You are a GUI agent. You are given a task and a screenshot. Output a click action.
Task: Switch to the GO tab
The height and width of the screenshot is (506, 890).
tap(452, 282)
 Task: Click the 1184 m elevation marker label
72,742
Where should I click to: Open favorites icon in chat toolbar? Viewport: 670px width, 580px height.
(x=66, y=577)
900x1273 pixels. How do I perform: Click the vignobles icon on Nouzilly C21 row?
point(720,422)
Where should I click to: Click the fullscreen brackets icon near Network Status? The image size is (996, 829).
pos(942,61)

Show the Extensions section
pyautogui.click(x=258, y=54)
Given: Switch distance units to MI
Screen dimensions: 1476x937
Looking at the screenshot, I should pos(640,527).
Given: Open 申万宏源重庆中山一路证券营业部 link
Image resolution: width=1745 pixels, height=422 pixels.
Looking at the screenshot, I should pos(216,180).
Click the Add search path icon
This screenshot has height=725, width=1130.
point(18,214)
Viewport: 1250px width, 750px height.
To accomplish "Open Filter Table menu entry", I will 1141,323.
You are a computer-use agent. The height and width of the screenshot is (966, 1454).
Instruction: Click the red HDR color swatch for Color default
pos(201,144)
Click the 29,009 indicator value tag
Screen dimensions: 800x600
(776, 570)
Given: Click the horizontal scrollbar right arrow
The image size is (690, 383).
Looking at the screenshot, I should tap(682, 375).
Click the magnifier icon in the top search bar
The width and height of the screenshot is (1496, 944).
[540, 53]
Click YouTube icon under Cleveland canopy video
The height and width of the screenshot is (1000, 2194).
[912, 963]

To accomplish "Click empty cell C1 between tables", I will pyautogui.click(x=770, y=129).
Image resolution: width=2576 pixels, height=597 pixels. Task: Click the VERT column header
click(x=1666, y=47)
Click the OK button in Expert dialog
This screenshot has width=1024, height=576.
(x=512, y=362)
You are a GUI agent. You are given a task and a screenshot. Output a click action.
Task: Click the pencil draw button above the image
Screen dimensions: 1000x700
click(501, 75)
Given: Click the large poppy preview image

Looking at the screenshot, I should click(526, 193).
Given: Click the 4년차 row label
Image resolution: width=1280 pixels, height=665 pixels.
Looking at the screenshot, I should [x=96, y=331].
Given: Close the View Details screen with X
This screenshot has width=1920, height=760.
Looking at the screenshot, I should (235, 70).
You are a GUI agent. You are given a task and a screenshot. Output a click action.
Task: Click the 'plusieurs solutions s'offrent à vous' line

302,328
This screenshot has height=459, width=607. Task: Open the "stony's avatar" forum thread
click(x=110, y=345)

#####

### Task instructions
Would you please copy the lines above, from the one holding "Image resolution: width=2576" through the last, and nothing else?

### Answer box
Image resolution: width=2576 pixels, height=597 pixels. Task: Click the VERT column header
click(x=1666, y=47)
Click the OK button in Expert dialog
This screenshot has width=1024, height=576.
(x=512, y=362)
You are a GUI agent. You are given a task and a screenshot. Output a click action.
Task: Click the pencil draw button above the image
Screen dimensions: 1000x700
click(501, 75)
Given: Click the large poppy preview image

Looking at the screenshot, I should click(526, 193).
Given: Click the 4년차 row label
Image resolution: width=1280 pixels, height=665 pixels.
Looking at the screenshot, I should [x=96, y=331].
Given: Close the View Details screen with X
This screenshot has width=1920, height=760.
Looking at the screenshot, I should (235, 70).
You are a GUI agent. You are given a task and a screenshot. Output a click action.
Task: Click the 'plusieurs solutions s'offrent à vous' line

302,328
This screenshot has height=459, width=607. Task: Open the "stony's avatar" forum thread
click(x=110, y=345)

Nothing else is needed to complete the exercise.